Wild creatures - including rattlesnakes - have been a part of the ever changing ecological matrix
 in which fearful humans have evolved.  Many of us have failed to come to terms with creatures
with claws, big teeth or fangs. A few days ago I posted a picture (above) of a rattler sunning on the
 trail to Facebook with little comment beyond that it was photographed in a park in Oakland County. Over 30 comments came my way. Many praised its beauty and shared my excitment.  I was
especially happy with the spirituality expressed in a post and direct note from Sakoieta' Wedrick,
an instructor at Brock University - Tecumseh Centre for Aboriginal Education and Research. 
 He shared insightful thoughts on the Mohawk Community - Eastern Door Keepers of the Great Longhouse of the Iroquois Confederacy, timber rattlesnakes and their co-evolving history
and human behavior.
Thank you my friend!

I was saddened - perhaps angered - by a post from a woman that wrote:
 "I try my best to make them dead."
That comment screams loudly there is much needed in the way of understanding and perhaps it
was  her subconsious fear of flesh-eating beasts - even though we are far from a prey species - that
would create such a cruel, grim comment  of anger and hate towards this beautiful creature.
Another wrote to say she will rescue all creatures--except for rattlesnakes.

The rattlesnake I photographed was sunning peacefully on the trail just a few hours before
torrential rains soaked the earth. Perhaps this highly evolved reptile sensed it was time to warm
 quickly to aid in digestion of whatever small meadow vole or other creature it consumed.

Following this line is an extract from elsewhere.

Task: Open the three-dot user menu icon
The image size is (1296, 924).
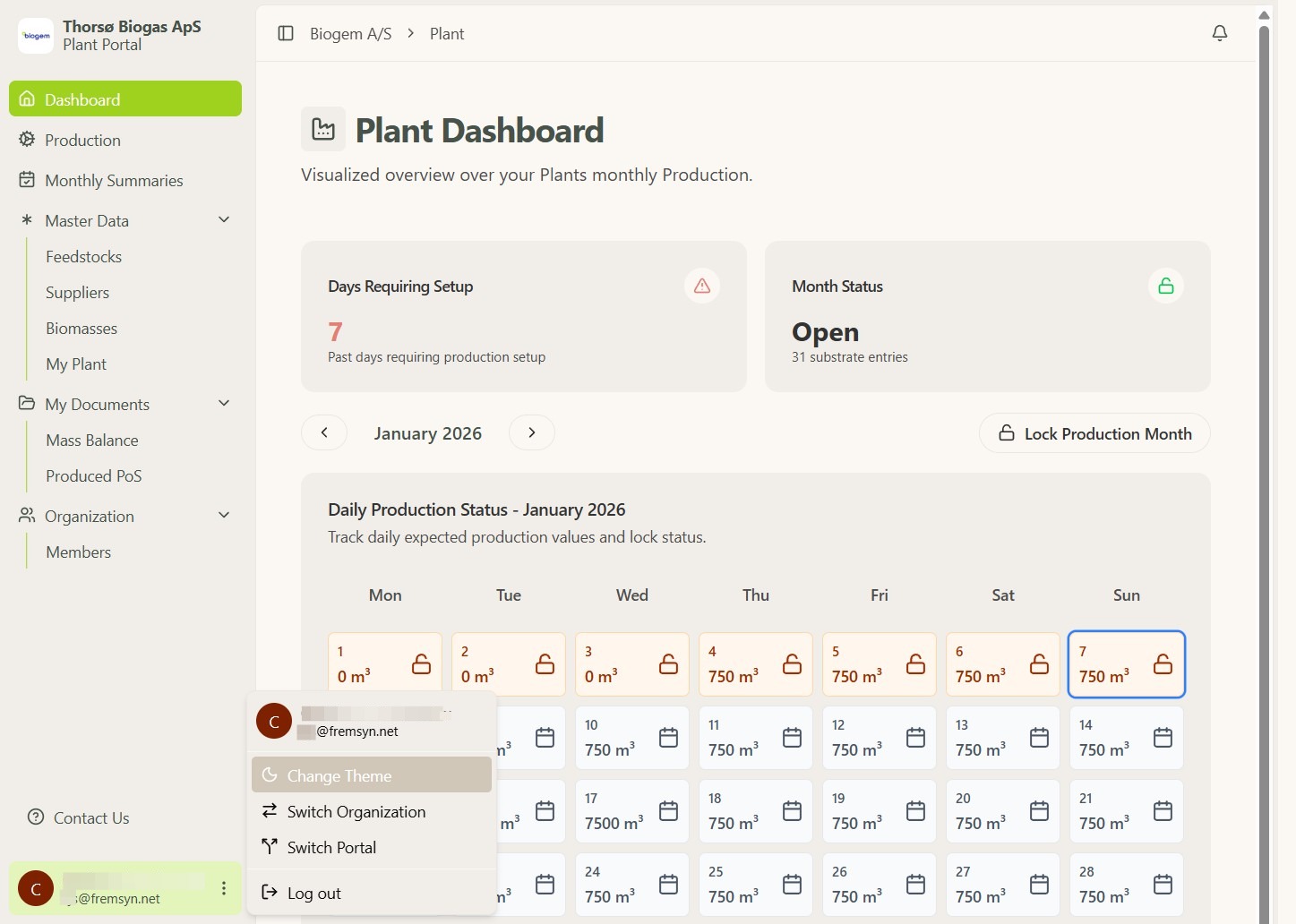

In Michigan this shy and reclusive reptile - a true pit viper that rarely exceeds two feet - is
listed as a species of Special Concern and is fully proteced by law. They are not as rare as you
may think. They live in most of our Metroparks, Oakland County Parks and SE Michigan DNR
State Recreation Areas as well as private lands. Their cryptic camouflage pattern and reclusive
nature keeps them out of sight, most of the time.

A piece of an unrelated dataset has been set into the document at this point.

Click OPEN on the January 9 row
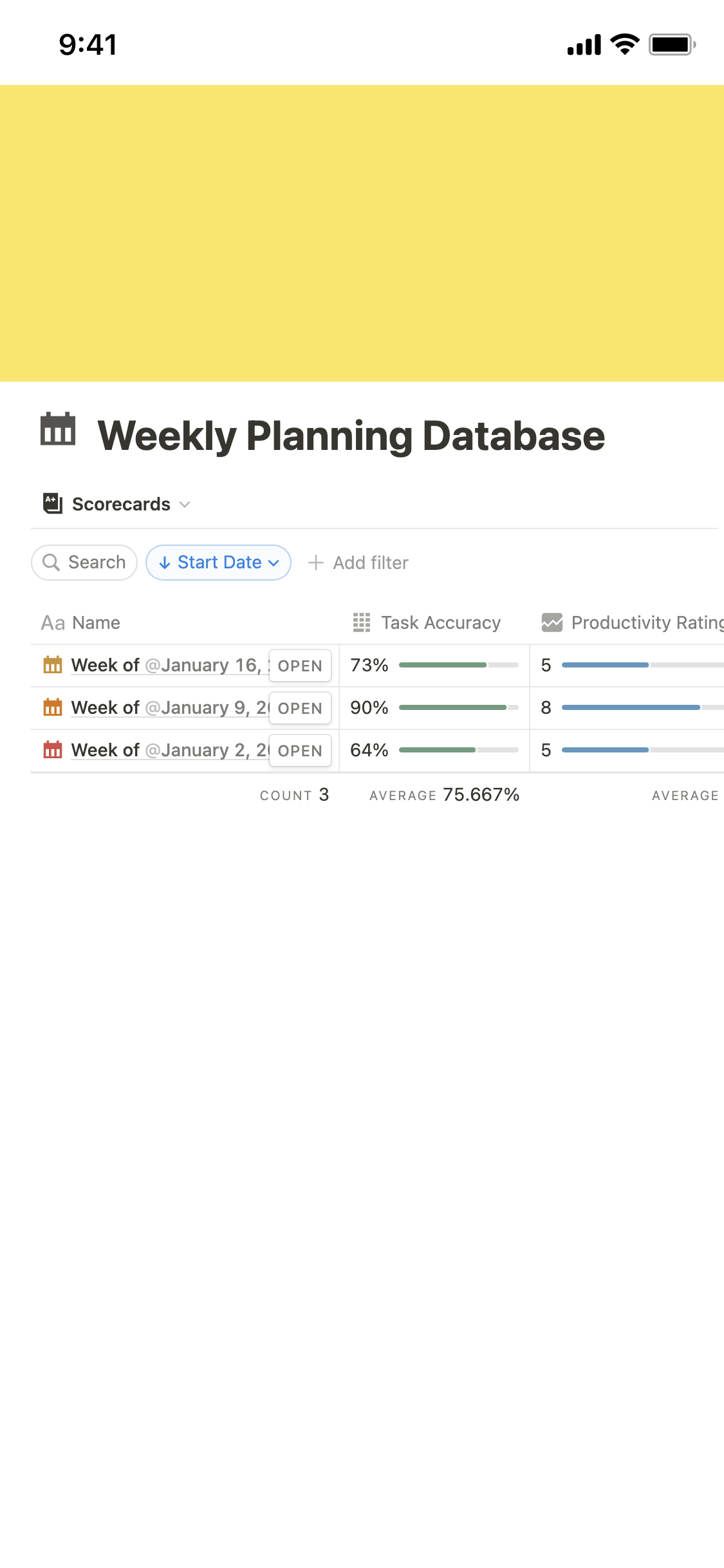 click(x=300, y=708)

 Almost all  massasuaga bites occur on the dominant hand of intoxicated white males.
No further comment needed there!
Caution is needed around wildlife of all species. Fearful attitudes are not needed. Keep in mind  Michigan has not had a rattler releated death in dozens of years, while every year, seven, eight
or more people are killed in Michigan by deer that collide with cars.

I was thrilled by the encounter and the calmness of others that stumbled into the unplanned
viewing and stayed with me until the snake slowly turned and headed back off  trail. 
That did not happen however  until I laid down  on the pavment about four feer in front of the
rattler  for the image above. His tail sang with a warning rattle and two things happened at once.
He pulled back.
I backed up.
 His message was sent. We established a pact of non-aggression and went our separate ways.


Perhaps the rattler thought this sign along the trail meant he was to stay on the trail.

A road block on the beautiful Hike-Bike Trail first spotted by the in-line skater!

 The snake stayed motionless,  yet aware of  a gathering of dangerous homosapiens.

Nothing like a great trail: for humans and sunbathing rattlers!
After telling me to "buzz off" with a vibating tail he did the same and headed for the grass.


5 Comments:

Anonymous Anonymous said...

Great information. We need to be mindful, yet respectful of these creatures. Especially when we want to share the same space as them.

July 29, 2011 at 8:49 PM 
Anonymous Anonymous said...

It's so tiny!!!

July 30, 2011 at 12:28 AM 
Blogger Jonathan Schechter said...

They are about two feet long. But they are a venom packing pit viper.

July 30, 2011 at 6:18 AM 
Anonymous Anonymous said...

Nicely written and another Jonathan adventure shared! Thank you. KW

July 30, 2011 at 1:58 PM 
Anonymous Anonymous said...

I live by the park and encounter them frequently. They are very calm and I with you, we can live together.